- Input rows:
┌──

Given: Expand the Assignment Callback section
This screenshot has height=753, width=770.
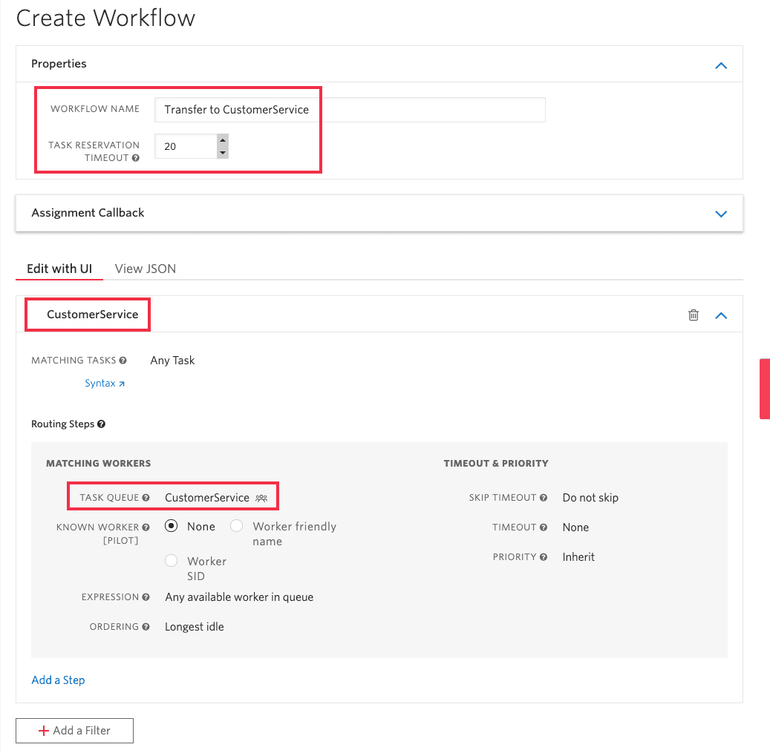Looking at the screenshot, I should 720,214.
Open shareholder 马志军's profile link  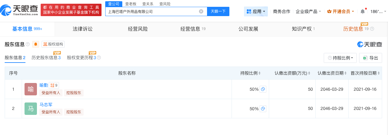46,105
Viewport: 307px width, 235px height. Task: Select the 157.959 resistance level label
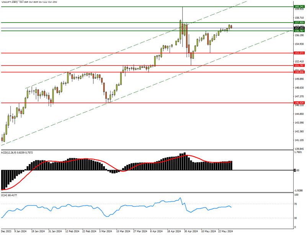pyautogui.click(x=299, y=23)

└──

- Problem: Locate every line in the items above that contains the string "width", and copy each of those lines in full.

- Complete answer:
This screenshot has height=753, width=770.
Viewport: 307px width, 235px height. Task: Select the 157.959 resistance level label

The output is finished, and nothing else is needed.